Self‐Renewal Capability of Hepatocytic Parental Progenitor Cells Derived From Adult Rat Liver Is Maintained Long Term When Cultured on Laminin 111 in Serum‐Free Medium

摘要

In this study, we investigated how the ability of hepatocytic parental progenitor cells (HPPCs) to self‐renew can be maintained and how laminin (LN) isoforms play an important role in their self‐renewal and maturation. Hepatocytes isolated from adult rat livers were cultured on hyaluronic acid to form colonies consisting of CD44+ small hepatocytes, which could be passaged on dishes coated with Matrigel.
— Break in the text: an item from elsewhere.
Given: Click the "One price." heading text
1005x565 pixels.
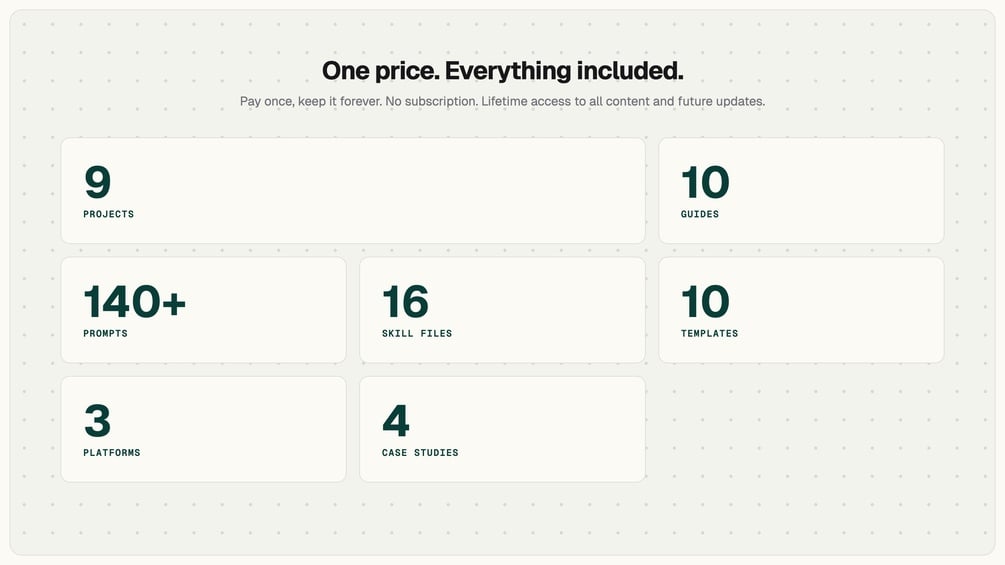Looking at the screenshot, I should [x=380, y=71].
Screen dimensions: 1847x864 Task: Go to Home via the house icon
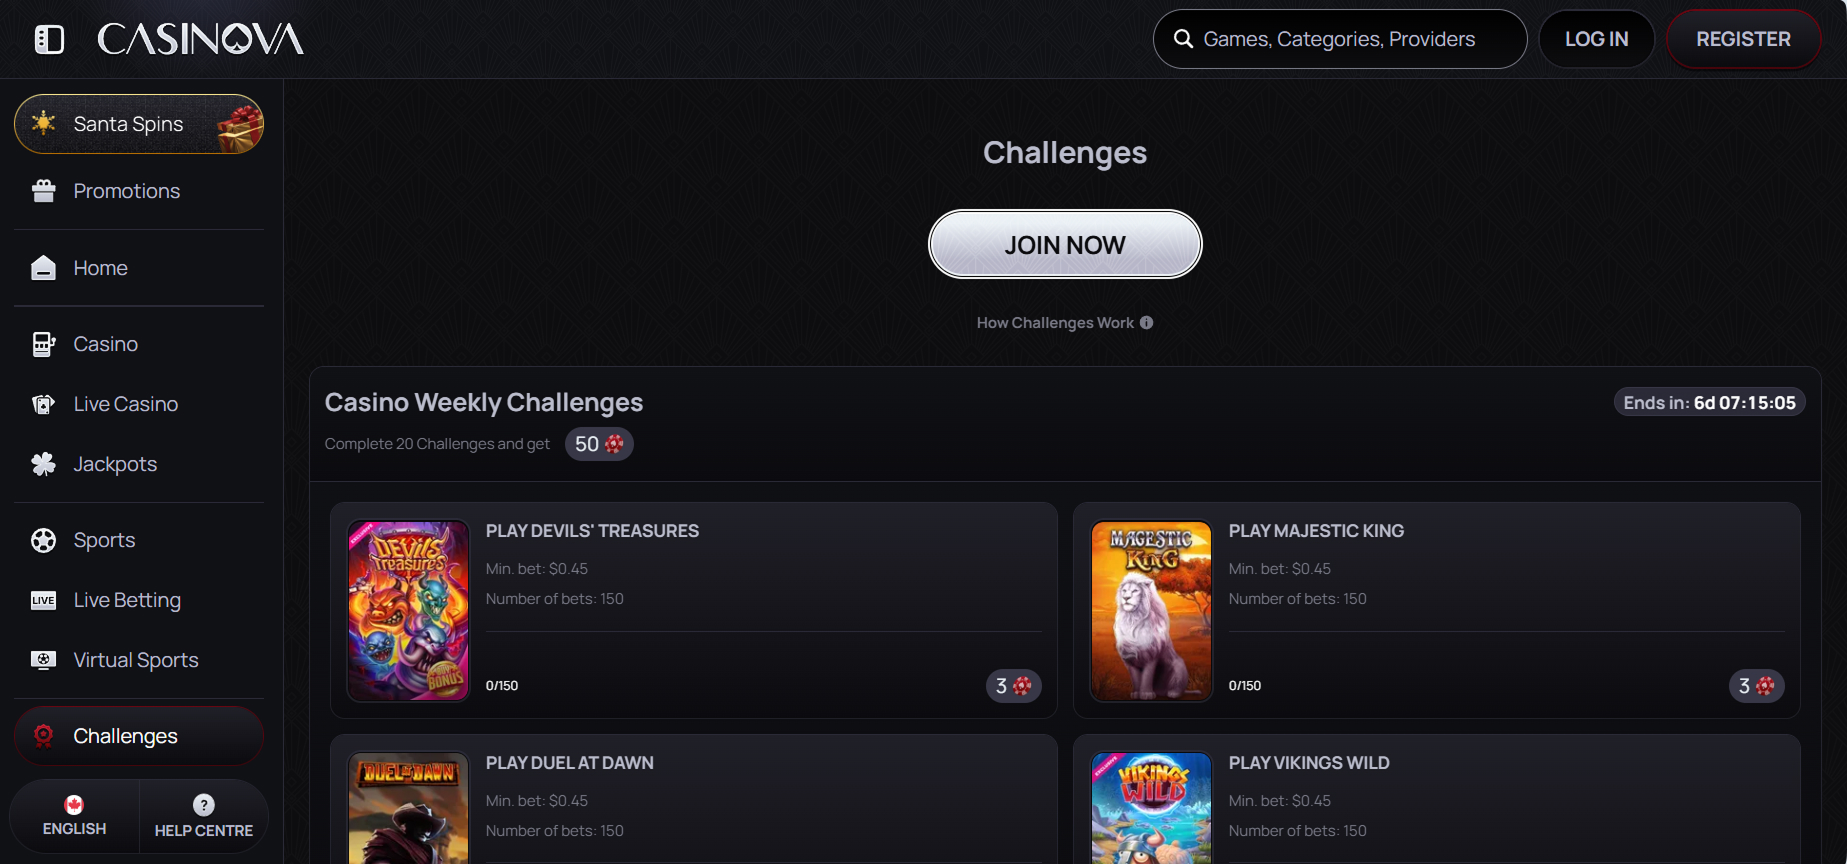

When second‐passage cells were plated on Matrigel, LN111, or LN511, HPPCs appeared on Matrigel and LN111 but not on LN511. We identified two types of cells among the second‐passage cells: Small, round cells and large, flat ones were observed on Matrigel, whereas the former and latter ones were specifically attached on LN111 and LN511, respectively. We hypothesized that small and round cells are the origin of HPPC colonies, and the binding to LN111 could be key to maintaining their self‐renewal capability. Among the integrins involved in LN binding, integrins α3 and β1 were expressed in colonies on LN111 more than in those on LN511, whereas β4 was more strongly expressed in colonies on LN511. Integrin α3highα6β1high cells could form HPPC colonies on LN111 but not on LN511, whereas integrin α6β1low cells could not on either LN111 or LN511. In addition, neutralizing anti‐integrin β1 and anti‐LN111 antibodies inhibited the passaged cells’ ability to attach and form colonies on LN111 by HPPCs. Matrigel overlay induced second‐passage cells growing on LN111 to increase their expression of hepatic functional genes and to form 3‐dimensional colonies with bile canalicular networks, whereas such a shift was poorly induced when they were grown onLN511. Conclusion: These results suggest that the self‐renewal capability of HPPCs depends on LN111 through integrin β1 signaling.